### Exercise task
Could you copy out, word for word, every line below from the one containing "Image resolution: width=1236" through the last line, leaving the pictures out of your answer?

Element and text position data
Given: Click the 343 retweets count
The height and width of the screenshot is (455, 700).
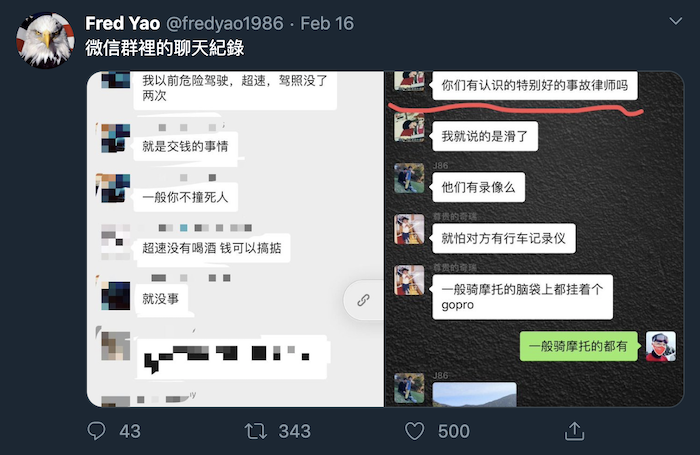Looking at the screenshot, I should tap(295, 431).
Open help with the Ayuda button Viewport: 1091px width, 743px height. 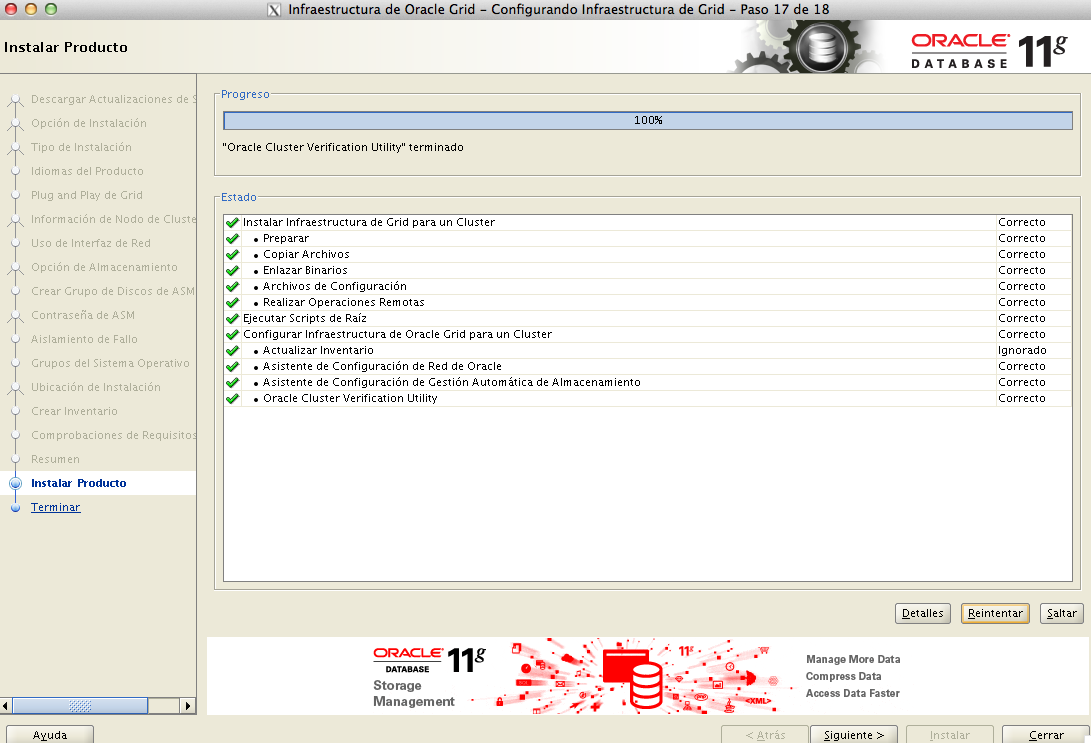pos(50,735)
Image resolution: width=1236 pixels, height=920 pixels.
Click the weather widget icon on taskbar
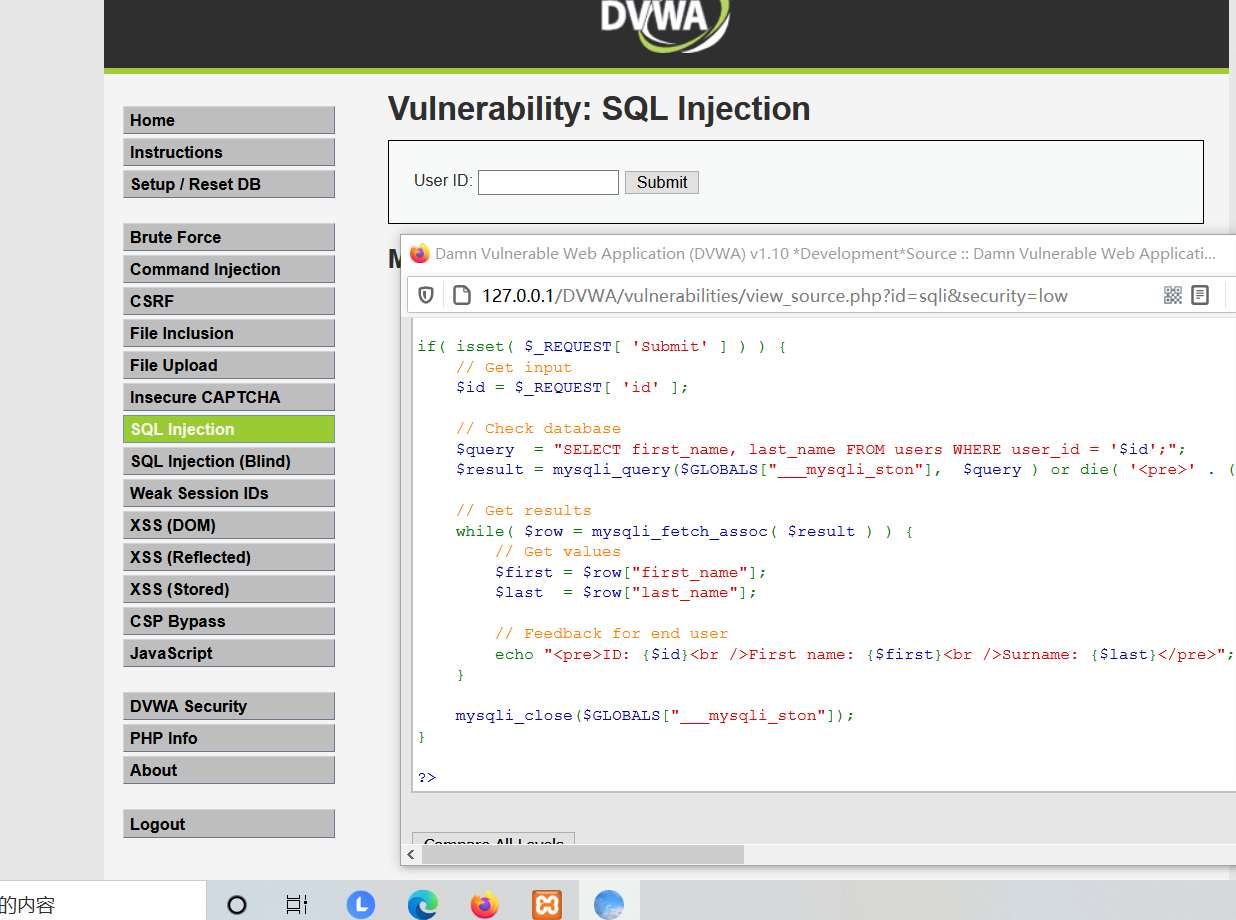pyautogui.click(x=609, y=903)
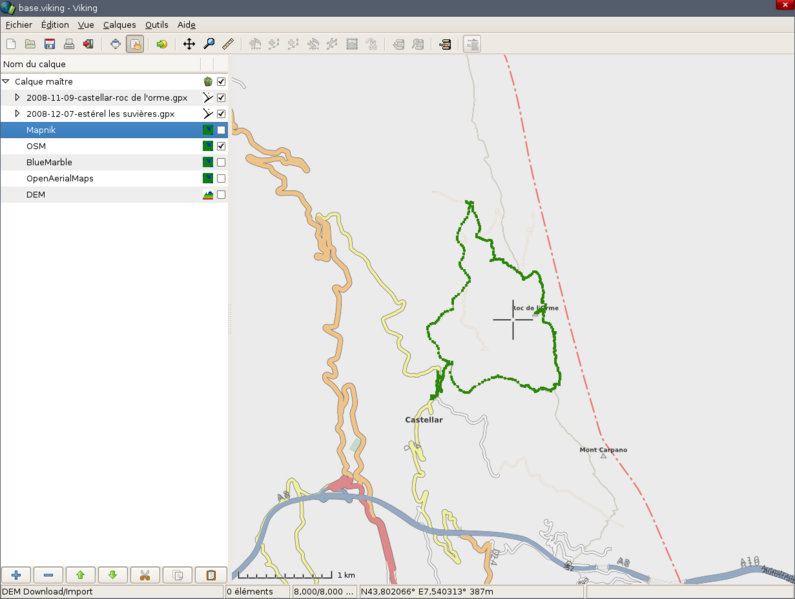The width and height of the screenshot is (795, 599).
Task: Select the Ruler measuring tool
Action: [228, 44]
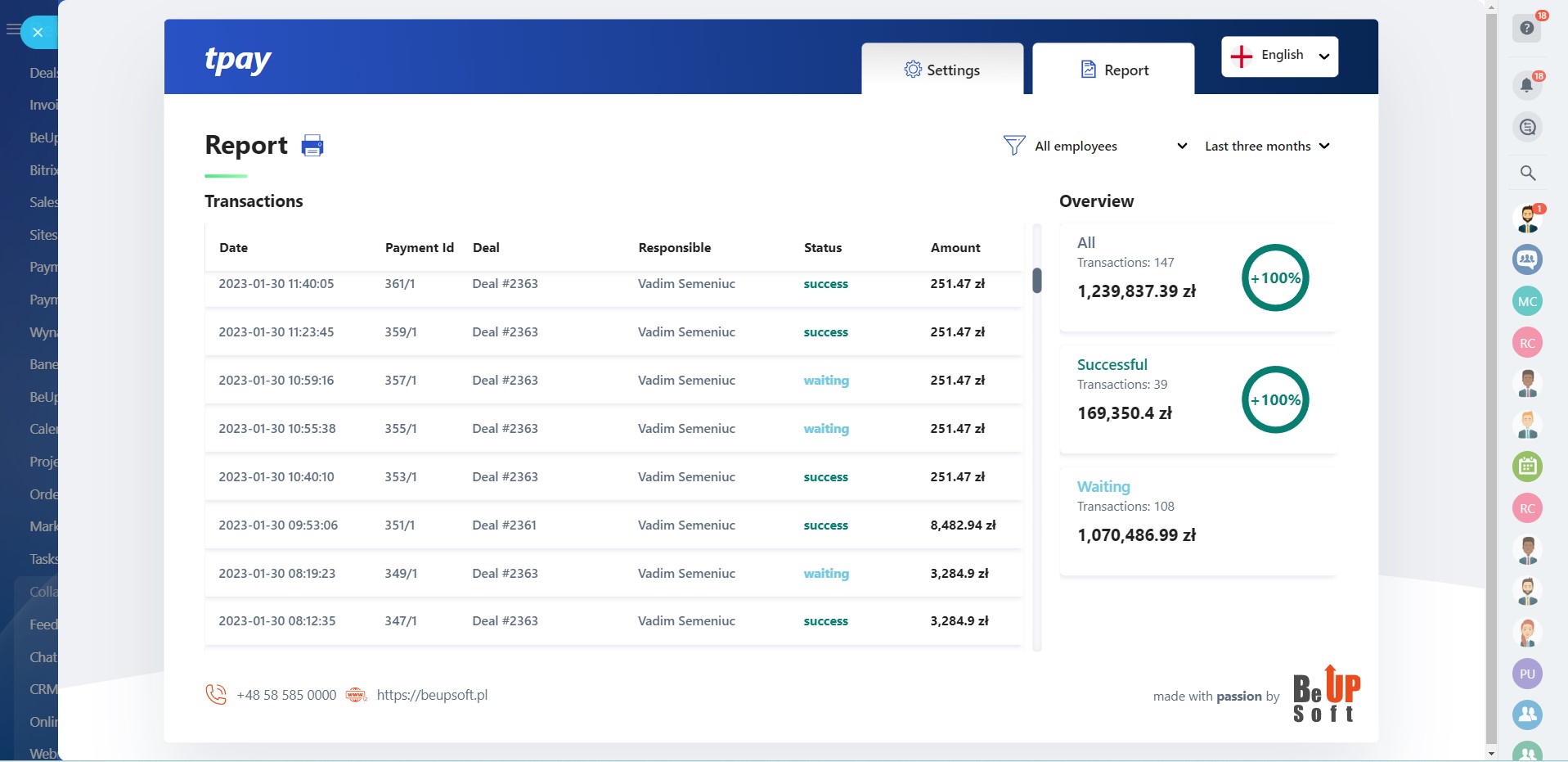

### Exercise output
Image resolution: width=1236 pixels, height=920 pixels.
Click the weather widget icon on taskbar
pyautogui.click(x=609, y=903)
The width and height of the screenshot is (795, 599).
Task: Select the Ruler measuring tool
Action: [228, 44]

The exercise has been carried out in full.